Mamu-A*01/K^b transgenic and MHC Class I knockout mice as a tool for HIV vaccine development

We have developed a murine model expressing the rhesus macaque (RM) Mamu-A*01 MHC allele to characterize immune responses and vaccines based on antigens of importance to human disease processes. Towards that goal, transgenic (Tg) mice expressing chimeric RM (α1 and α2 Mamu-A*01 domains) and murine (α3, transmembrane, and cytoplasmic H-2K^b domains) MHC Class I molecules were derived by transgenesis of the H-2K^bD^b double MHC Class I knockout strain.

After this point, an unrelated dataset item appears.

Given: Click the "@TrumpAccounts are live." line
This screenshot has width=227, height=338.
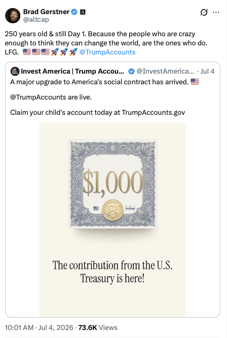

After immunization of Mamu-A*01/K^b Tg mice with rVV-SIVGag-Pol, the mice generated CD8⁺ T-cell IFN-γ responses to several known Mamu-A*01 restricted epitopes from the SIV Gag and Pol antigen sequence. Fusion peptides of highly recognized CTL epitopes from SIV Pol and Gag and a strong T-help epitope were shown to be immunogenic and capable of limiting an rVV-SIVGag-Pol challenge. Mamu-A*01/K^b Tg mice provide a model system to study the Mamu-A*01 restricted T-cell response for various infectious diseases which are applicable to a study in RM.